“Return Us” – A Daily Prayer

Image: Two people and an open Torah scroll. (Photo by Linda Burnett)

Return us to Your Torah and draw us to Your service,

and in complete repentance restore us to Your Presence.

Blessed are You, Adonai, who welcomes repentance.

Mishkan Tefilah, p 84

In English, this prayer doesn’t immediately signal that it is about repentance, but in Hebrew the first word gives it away: Hashiveinu. Hashiveinu means “return us” but nestled in the heart of it is the root shuv, which can mean “turn” or “return” but often something having to do with repentance. The word teshuvah (repentance) comes from the same root: see the shuv right at its heart?

For Jews, repentance is all about turning and return: turning away from one behavior, turning towards another, returning to the values of Torah. Turn is a key image:

Turn it and turn it, for everything is in it.”

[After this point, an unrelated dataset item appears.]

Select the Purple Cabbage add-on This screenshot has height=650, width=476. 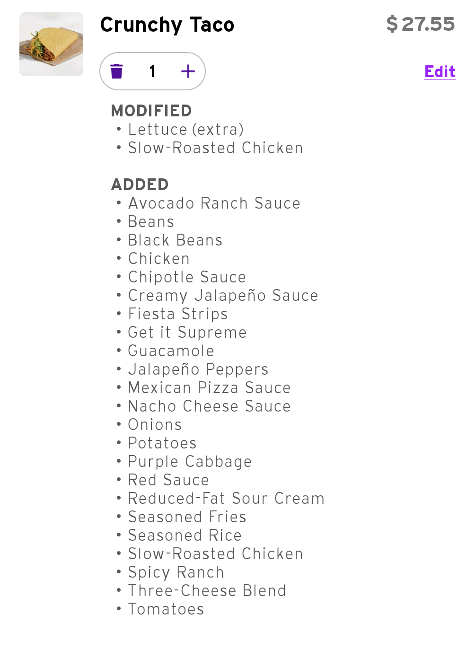(190, 462)
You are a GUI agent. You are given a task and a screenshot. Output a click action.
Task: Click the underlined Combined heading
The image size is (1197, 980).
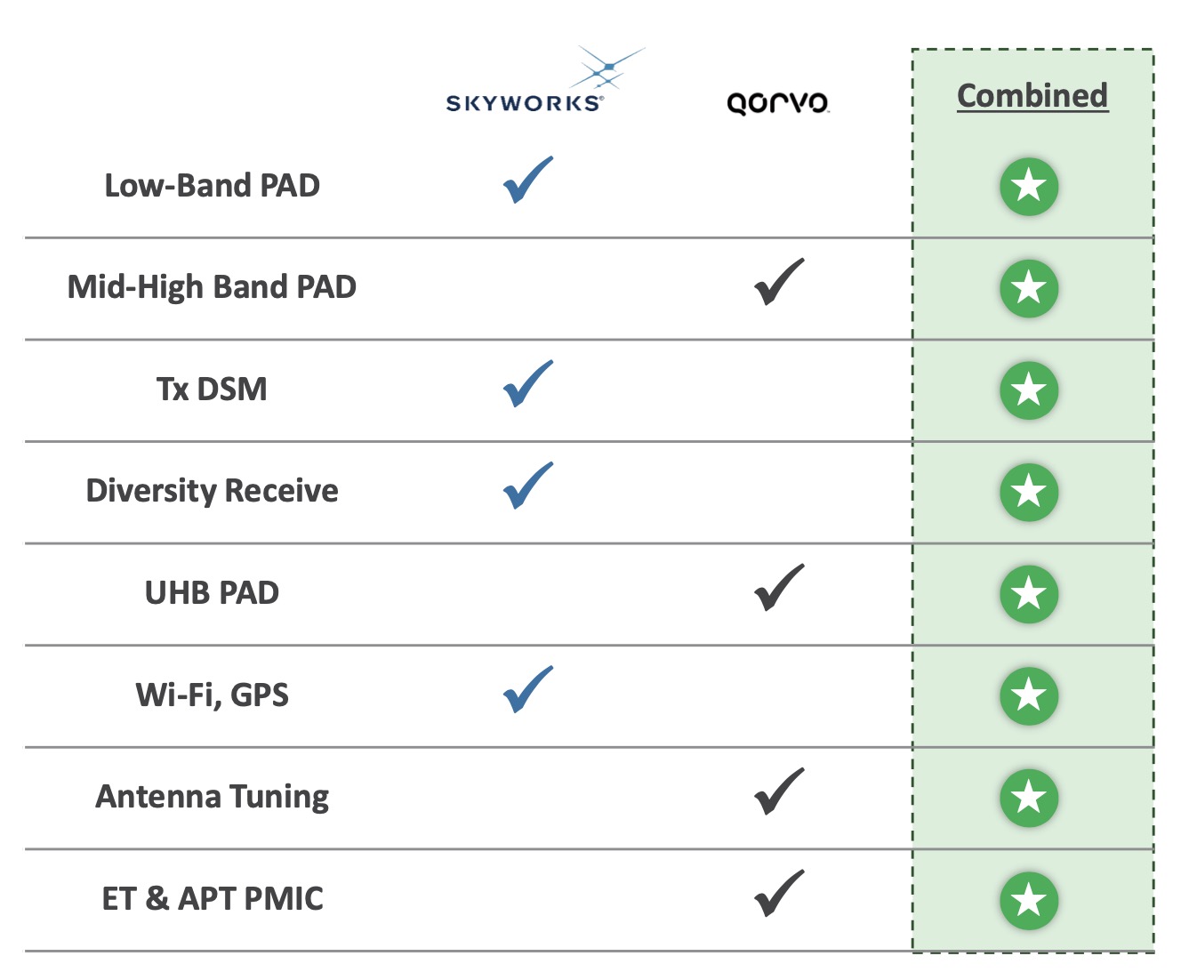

Ben Bag Bag, in Pirkei Avot 5.22

In Ben Bag Bag’s famous line, there is no shuv, instead he’s using the verb hafuch: turn it over, turn it over, which is what we do with the etzim, the “trees” of a big scroll. We turn and we overturn. We turn so that we do not run in circles. Turning returns us to the beginning, to the heart, to the end of the scroll and then back again: repentance as homecoming.

There is comfort in this blessing. “Return home! Your place at the table is waiting!”

#BlogElul – Forgive

Image: Two people embracing. (Antonio Guillem /Shutterstock)

After the Israelites reject the Land in the episode of the Spies, God is angry, talking about wiping them all out and starting over with Moses. Moses replies with soothing words, reminding God of the relationship at stake.  God immediately calms and replies:

וַיֹּאמֶר יְהוָה, סָלַחְתִּי כִּדְבָרֶךָ

And the Eternal said, “I have forgiven, as you asked.” – Numbers 14:20

Moses recognized that the anger God expressed came from hurt. The Israelites were afraid, and rejected the gift of the Land. Moses spoke to God’s hurt, and God forgave.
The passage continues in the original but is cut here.